2.2 Burntsand will provide to the Customer system consulting, software customization or development, system engineering, integration, and training services relative to the Third Party Software and Business Module as agreed upon by the parties and indicated in the Description of Services. The Description of Services will set out the schedule for the provision of the services and the deliverables to be made by Burntsand.
2.3 If Burntsand is prevented or delayed from performing the contracted services in the manner and at the time set out in the Description of Services by reason of any act or omission of the Customer, the project schedule shall be amended forthwith, and after a 90 day period, the Customer will pay to Burntsand all reasonable costs and charges sustained or incurred by Burntsand (at Burntsand's then current per diem rates) for additional time and materials expended by Burntsand as a result of such delay.
2.4 Scheduled date(s) for a Workshop, Installation, Analysis Interviews, or Training ("Event") must be confirmed by the Customer at least six (6) weeks in advance of the date the Event is to commence. Requests for any change or revision to the agreed date received by Burntsand less than three (3) weeks prior to the date the Event is to commence are subject to a rescheduling fee equal to 50% of the cost of the Event. Requests for any change or revision to the agreed date received by Burntsand less than two (2) weeks prior to the date the Event is to commence are subject to a rescheduling fee equal to 75% of the cost of the Event.
3. Ownership
3.1 All Burntsand Software shall remain the intellectual property of Burntsand or its licensors. Any Product (or beta versions thereof) created by Burntsand under this Agreement shall be the property of the Customer. Burntsand shall have no rights, copyrights, patents or other intellectual property rights in the Product other than intellectual property rights in Burntsand Software and any Burntsand Confidential Information underlying, embedded in, incorporated with or utilized with the Product.

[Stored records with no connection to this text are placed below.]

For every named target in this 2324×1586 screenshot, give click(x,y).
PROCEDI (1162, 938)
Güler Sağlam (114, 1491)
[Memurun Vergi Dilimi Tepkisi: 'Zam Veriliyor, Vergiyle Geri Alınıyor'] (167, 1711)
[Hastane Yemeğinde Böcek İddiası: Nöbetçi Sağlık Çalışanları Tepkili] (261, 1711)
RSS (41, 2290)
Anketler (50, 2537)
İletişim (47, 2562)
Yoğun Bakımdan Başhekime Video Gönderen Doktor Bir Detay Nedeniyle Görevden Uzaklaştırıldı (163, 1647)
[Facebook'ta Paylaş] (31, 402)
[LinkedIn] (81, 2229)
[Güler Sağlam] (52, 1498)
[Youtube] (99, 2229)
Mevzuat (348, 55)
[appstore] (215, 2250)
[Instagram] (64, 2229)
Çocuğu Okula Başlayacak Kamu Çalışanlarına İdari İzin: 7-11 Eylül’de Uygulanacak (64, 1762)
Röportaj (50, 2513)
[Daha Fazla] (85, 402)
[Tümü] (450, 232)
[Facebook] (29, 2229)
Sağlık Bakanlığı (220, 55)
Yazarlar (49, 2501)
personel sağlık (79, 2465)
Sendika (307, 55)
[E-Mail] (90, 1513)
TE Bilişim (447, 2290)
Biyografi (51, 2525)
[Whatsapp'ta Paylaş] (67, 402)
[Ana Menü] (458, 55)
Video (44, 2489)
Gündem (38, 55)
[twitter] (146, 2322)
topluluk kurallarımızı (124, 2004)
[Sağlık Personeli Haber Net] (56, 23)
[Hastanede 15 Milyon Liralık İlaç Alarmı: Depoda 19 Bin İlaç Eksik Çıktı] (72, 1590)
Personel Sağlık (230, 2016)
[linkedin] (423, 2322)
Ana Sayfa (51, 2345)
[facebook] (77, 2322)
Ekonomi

3.2 The parties agree that in the event either party modifies or adapts the deliverables or Software in any way, clause 3.1 of this Agreement will be applicable to all modified or adapted deliverables or Software.
3.3 The Customer acknowledges:
(a) that Burntsand may use certain Burntsand Software including software libraries and development tools proprietary to Burntsand to create the Product; and
(b) the Customer does not obtain proprietary or intellectual property right in such Burntsand Software; and
(c) the Customer's use of Burntsand Software as embedded in, incorporated with or utilized with the Product shall be governed by a fully-paid, non-exclusive worldwide, runtime license to use such Burntsand Software only in its own internal operations and with all associated and subsidiary companies.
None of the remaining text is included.